Book The Aesthetics of Service in Early Modern England

Download or read book The Aesthetics of Service in Early Modern England written by Elizabeth Rivlin and published by Northwestern University Press. This book was released on 2012 with total page 228 pages. Available in PDF, EPUB and Kindle. Book excerpt: In The Aesthetics of Service in Early Modern England, Elizabeth Rivlin explores the ways in which servant-master relationships reshaped literature. The early modern servant is enjoined to obey his or her master out of dutiful love, but the servant's duty actually amounts to standing in for the master, a move that opens the possibility of becoming master. Rivlin shows that service is fundamentally a representational practice, in which the servant who acts for a master merges with the servant who acts as a master. Rivlin argues that in the early modern period, servants found new positions as subjects and authors found new forms of literature. Representations of servants and masters became a site of contact between pressing material concerns and evolving aesthetic ones. Offering readings of dramas by Shakespeare, Jonson, and Thomas Dekker and prose fictions by Thomas Deloney and Thomas Nashe, Rivlin suggests that these authors discovered their own exciting and unstable projects in the servants they created.

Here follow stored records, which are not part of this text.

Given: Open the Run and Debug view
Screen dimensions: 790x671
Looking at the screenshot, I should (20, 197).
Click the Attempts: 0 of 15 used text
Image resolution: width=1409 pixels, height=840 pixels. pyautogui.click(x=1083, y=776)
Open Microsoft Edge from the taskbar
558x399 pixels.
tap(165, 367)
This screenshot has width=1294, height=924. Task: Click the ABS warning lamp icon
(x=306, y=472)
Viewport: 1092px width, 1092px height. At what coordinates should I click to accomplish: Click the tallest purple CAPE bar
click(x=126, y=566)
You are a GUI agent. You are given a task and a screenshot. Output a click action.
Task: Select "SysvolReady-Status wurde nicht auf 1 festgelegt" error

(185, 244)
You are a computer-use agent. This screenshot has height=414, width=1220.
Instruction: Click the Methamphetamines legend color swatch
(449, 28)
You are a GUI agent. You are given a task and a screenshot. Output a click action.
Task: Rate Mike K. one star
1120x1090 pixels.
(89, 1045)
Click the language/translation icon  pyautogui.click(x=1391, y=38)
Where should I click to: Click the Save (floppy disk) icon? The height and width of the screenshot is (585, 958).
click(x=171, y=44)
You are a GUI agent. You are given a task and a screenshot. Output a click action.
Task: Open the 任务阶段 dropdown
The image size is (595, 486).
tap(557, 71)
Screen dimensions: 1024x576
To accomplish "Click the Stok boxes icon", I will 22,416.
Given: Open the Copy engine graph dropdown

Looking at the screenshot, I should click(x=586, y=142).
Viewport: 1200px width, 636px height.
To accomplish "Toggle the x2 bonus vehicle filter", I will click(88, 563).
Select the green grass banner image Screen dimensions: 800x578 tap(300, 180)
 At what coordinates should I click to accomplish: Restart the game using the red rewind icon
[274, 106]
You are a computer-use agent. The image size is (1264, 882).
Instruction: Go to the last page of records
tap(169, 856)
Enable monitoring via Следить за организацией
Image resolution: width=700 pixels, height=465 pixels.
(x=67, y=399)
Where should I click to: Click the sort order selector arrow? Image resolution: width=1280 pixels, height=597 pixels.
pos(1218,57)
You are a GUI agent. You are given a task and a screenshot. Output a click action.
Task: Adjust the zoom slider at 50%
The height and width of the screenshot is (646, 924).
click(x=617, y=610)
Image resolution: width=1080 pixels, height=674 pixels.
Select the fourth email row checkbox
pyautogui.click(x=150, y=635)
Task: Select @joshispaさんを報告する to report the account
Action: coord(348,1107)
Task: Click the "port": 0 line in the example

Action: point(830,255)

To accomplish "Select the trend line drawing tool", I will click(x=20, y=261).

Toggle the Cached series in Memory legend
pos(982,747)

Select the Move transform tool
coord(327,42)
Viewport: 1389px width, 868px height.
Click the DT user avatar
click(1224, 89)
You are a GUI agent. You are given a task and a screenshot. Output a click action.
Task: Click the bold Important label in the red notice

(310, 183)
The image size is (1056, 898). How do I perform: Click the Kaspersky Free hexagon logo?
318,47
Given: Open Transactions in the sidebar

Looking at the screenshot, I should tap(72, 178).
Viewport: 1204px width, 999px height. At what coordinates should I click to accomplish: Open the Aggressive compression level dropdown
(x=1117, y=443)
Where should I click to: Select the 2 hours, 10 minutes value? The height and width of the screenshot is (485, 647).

Book Fictions of Conversion

Download or read book Fictions of Conversion written by Jeffrey S. Shoulson and published by University of Pennsylvania Press. This book was released on 2013-03-21 with total page 276 pages. Available in PDF, EPUB and Kindle. Book excerpt: The fraught history of England's Long Reformation is a convoluted if familiar story: in the space of twenty-five years, England changed religious identity three times. In 1534 England broke from the papacy with the Act of Supremacy that made Henry VIII head of the church; nineteen years later the act was overturned by his daughter Mary, only to be reinstated at the ascension of her half-sister Elizabeth. Buffeted by political and confessional cross-currents, the English discovered that conversion was by no means a finite, discrete process. In Fictions of Conversion, Jeffrey S. Shoulson argues that the vagaries of religious conversion were more readily negotiated when they were projected onto an alien identity—one of which the potential for transformation offered both promise and peril but which could be kept distinct from the emerging identity of Englishness: the Jew. Early modern Englishmen and -women would have recognized an uncannily familiar religious chameleon in the figure of the Jewish converso, whose economic, social, and political circumstances required religious conversion, conformity, or counterfeiting. Shoulson explores this distinctly English interest in the Jews who had been exiled from their midst nearly three hundred years earlier, contending that while Jews held out the tantalizing possibility of redemption through conversion, the trajectory of falling in and out of divine favor could be seen to anticipate the more recent trajectory of England's uncertain path of reformation. In translations such as the King James Bible and Chapman's Homer, dramas by Marlowe, Shakespeare, and Jonson, and poetry by Donne, Vaughan, and Milton, conversion appears as a cypher for and catalyst of other transformations—translation, alchemy, and the suspect religious enthusiasm of the convert—that preoccupy early modern English cultures of change.